## Start Provided records

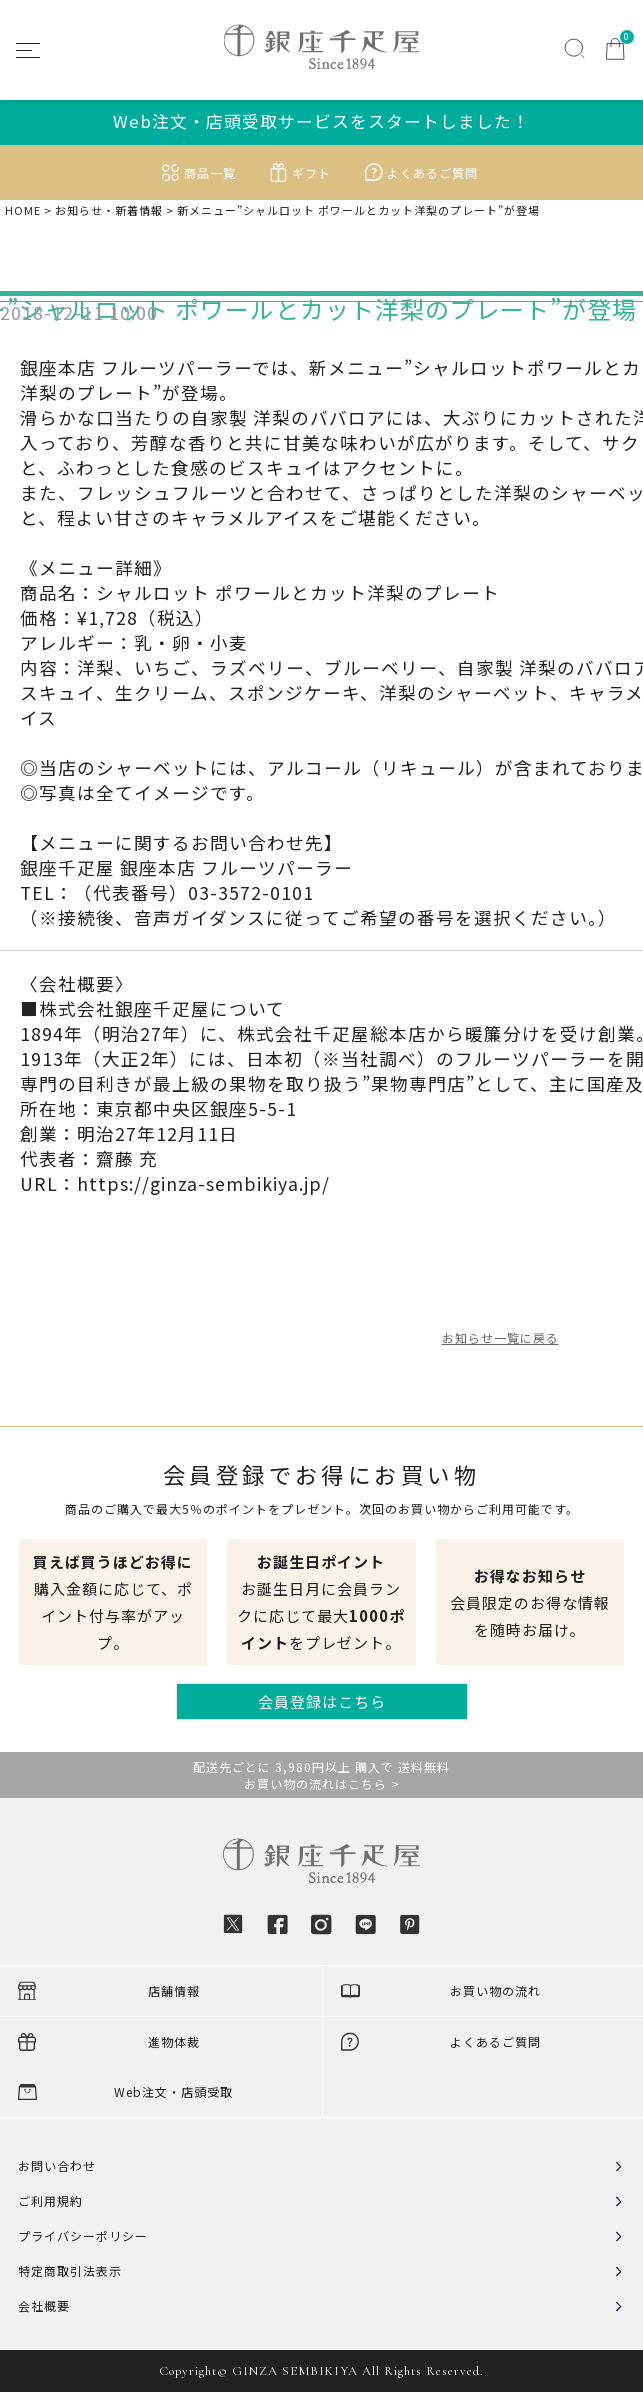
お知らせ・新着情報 (109, 210)
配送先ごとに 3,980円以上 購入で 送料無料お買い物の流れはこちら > (321, 1775)
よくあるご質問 (432, 172)
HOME (23, 210)
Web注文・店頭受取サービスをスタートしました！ (321, 121)
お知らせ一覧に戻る (500, 1337)
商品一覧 (210, 172)
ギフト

## End Provided records

- **Problem to work on**: Substitute "ニュース" for each occurrence of "お知らせ" in the material above, leaving every other part of it unchanged, and omit the pictures from your answer.

- **Exercise output**:
ニュース・新着情報 (109, 210)
配送先ごとに 3,980円以上 購入で 送料無料お買い物の流れはこちら > (321, 1775)
よくあるご質問 (432, 172)
HOME (23, 210)
Web注文・店頭受取サービスをスタートしました！ (321, 121)
ニュース一覧に戻る (500, 1337)
商品一覧 (210, 172)
ギフト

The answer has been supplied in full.